Hooters of America has filed for Chapter 11 bankruptcy and entered into a Restructuring Support Agreement to sell restaurants to a group that includes the chain’s original co-founders.

The company announced on Monday that they will remain fully operational during the bankruptcy process, with the buyer group comprising two franchisees that collectively own almost one-third of all domestic franchised Hooters locations, including 14 of the 30 highest-volume restaurants.

Newsweek reached out to Hooters via email on Monday for comment.

Why It Matters

This bankruptcy filing represents a significant shift in Hooters’ business model, transitioning from a hybrid franchise and company-owned operation to solely a franchising model.

The restructuring comes after years of declining store count, dropping from 340 U.S. locations in 2019 to approximately 290 in 2023, and financial struggles with roughly $300 million in debt that was downgraded by Kroll Bond Rating Agency last year.

The move follows the closure of dozens of underperforming restaurants in recent months.

Hooters Decline and Closed Locations

Hooters—famous for putting female employees, who are known as “Hooters Girls,” in revealing uniforms—was working with the law firm Ropes & Gray to prepare for the bankruptcy earlier this year.

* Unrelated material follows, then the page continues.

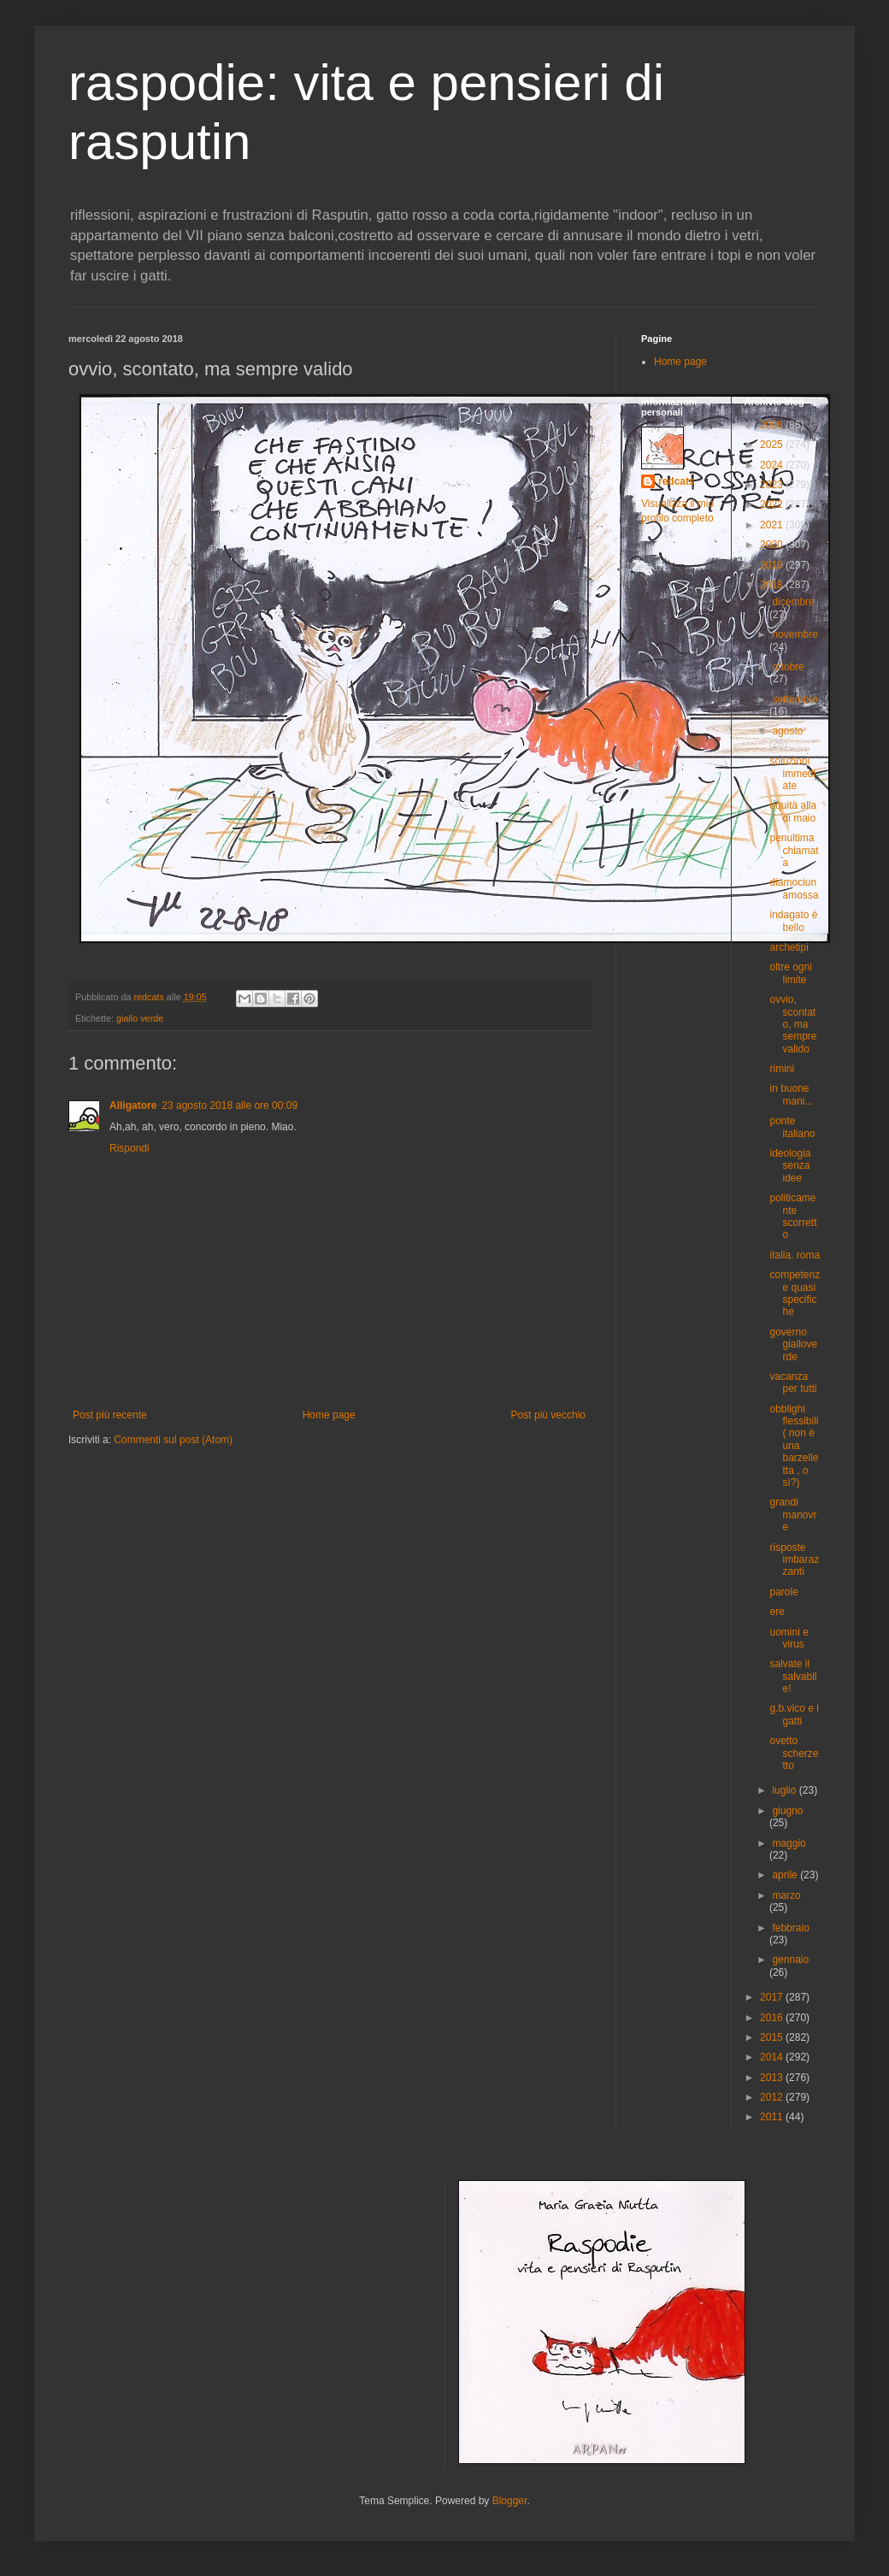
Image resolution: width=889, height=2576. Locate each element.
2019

Previously, the Atlanta-based fast casual chain was working on dealing with its debt load with lawyers and advisers at Accordion Partners.

The restaurant chain saw customer foot traffic decline in recent years and had to close many locations across the country. In 2021, Hooters sold roughly $300 million in asset-backed bonds.

What To Know

Hooters says it plans to continue normal operations throughout the bankruptcy process, with no planned changes to its menu, rewards program, gift cards, or merchandise offerings. The company is seeking approval of $40 million in debtor-in-possession financing from existing lenders, including $35 million in new capital.

The chain generated $867 million in U.S. sales in 2023, edging up less than 1 percent from the previous year, according to data from Hooters. Just days before the bankruptcy filing, Hooters agreed to pay $900,000 to Hendrick Motorsports over a lawsuit concerning unpaid sponsorship money.

What People Are Saying

Sal Melilli, CEO of Hooters of America: “Today’s announcement marks an important milestone in our efforts to reinforce Hooters’ financial foundation and continue delivering the guest-obsessed hospitality experience and delicious food our customers and communities have come to expect.”

Neil Kiefer, CEO of Hooters Inc., representing the buyer group: “We are committed to restoring the Hooters brand back to its roots and simplifying HOA’s operations by adopting a pure franchise model that will maximize the potential for sustainable, long-term growth.”

Alex Beene, a financial literacy instructor for the University of Tennessee at Martin, previously told Newsweek: “Hooters and similar restaurants are getting hit by three factors concurrently. The higher prices on food supplies equate to higher meal costs. Consequently, more expensive dishes means fewer consumers are dining out. The third factor many don’t consider are rising rents on many restaurant locations, which also add to pricing pressures. It’s the perfect storm of negative news to make some restaurant chains consider filing for bankruptcy and using the financial opportunity to restructure into a leaner and more cost-effective company.”

What Happens Next

Hooters aims for a swift reorganization process with the goal of emerging from bankruptcy within the next several months. Global franchise operations are not impacted by the financial restructuring process and will continue to operate as usual.